Really nice presentation, Emma! I really liked your pink/purple theme! I was hoping you could elaborate more on why DMSO was chosen as a negative control! Thank you!
Yes! We chose DMSO as our negative control because our compound, Melittin, was soluble in it, which made for a much easier time diluting it, as well as being able to accurately accumulate absorbance values from our testing of our well plates in the spectrophotometer over multiple trials of multiple tests. We also previously had a lot of data from DMSO and experience using DMSO, so we knew how to work with it effectively and efficiently, and it ultimately was what we chose to use!
Speaking genetically, by analysing the DNA, how can you tell if an antibiotic is bacteriostatic or bacteriocidal? Does it have to do with epigenetics, like repressor sequences? How do the figures relate to the results?
From a data approach, the definition of a bactericidal agent would be an antibiotic where the ratio of the Minimum Inhibitory Concentration (MIC) and Minimum Bactericidal Concentration (MBC) is less than or equal to 4. Subsequently, the definition of a bacteriostatic agent would be an antibiotic where the ratio of the Minimum Inhibitory Concentration (MIC) and Minimum Bactericidal Concentration (MBC) is greater than 4.

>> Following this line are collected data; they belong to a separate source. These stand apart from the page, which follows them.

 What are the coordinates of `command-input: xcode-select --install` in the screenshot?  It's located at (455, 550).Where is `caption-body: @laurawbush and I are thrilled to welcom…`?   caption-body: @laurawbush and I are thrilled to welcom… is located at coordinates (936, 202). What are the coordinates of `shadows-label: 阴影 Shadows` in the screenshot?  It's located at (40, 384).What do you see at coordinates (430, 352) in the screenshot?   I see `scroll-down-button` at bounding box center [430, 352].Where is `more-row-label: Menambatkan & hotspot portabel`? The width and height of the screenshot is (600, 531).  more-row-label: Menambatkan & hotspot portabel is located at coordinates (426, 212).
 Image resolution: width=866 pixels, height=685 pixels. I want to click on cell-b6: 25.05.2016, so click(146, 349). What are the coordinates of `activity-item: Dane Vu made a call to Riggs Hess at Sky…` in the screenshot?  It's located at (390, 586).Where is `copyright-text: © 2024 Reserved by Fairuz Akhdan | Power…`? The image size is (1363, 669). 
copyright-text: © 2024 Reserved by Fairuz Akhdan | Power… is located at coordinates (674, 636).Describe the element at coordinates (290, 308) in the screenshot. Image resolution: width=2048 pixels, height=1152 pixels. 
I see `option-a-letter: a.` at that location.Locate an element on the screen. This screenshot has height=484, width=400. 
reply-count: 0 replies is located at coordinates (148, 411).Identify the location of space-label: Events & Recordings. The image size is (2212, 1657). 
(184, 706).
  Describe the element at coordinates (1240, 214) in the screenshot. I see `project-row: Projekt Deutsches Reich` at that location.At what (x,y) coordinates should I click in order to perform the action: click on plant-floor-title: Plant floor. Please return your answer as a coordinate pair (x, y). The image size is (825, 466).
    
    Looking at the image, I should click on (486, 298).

I think you said that melittin is bacteriostatic since it mimics the absorbance of ampicillin. Ampicillin is bactericidal, in hindsight would you change your conclusion to bactericidal?
No, our data indicated that Melittin was bacteriostatic. Our hypothesis was that Melittin would act in a similar fashion to Ampicillin since that was the positive control we chose to use, so our hypothesis was off in that regard, but the data leaned towards being bacteriostatic!
Why do you think the 1:2 dilutions resulted in scattered data whereas the 1:10 dilution provided clear data?
Our 1:2 dilutions weren’t providing a great enough change in concentration of Melittin to show in detail how effective Melittin was or was not against S. Typhimurium, so we switched to the 1:10 model in order to be able to see a more vast range of concentrations: rather than going from 10% to 5% to 2.5% concentration, we went from 10% to 1% to 0.1%, and that made it easier to see at what concentrations our compound was actually effective at!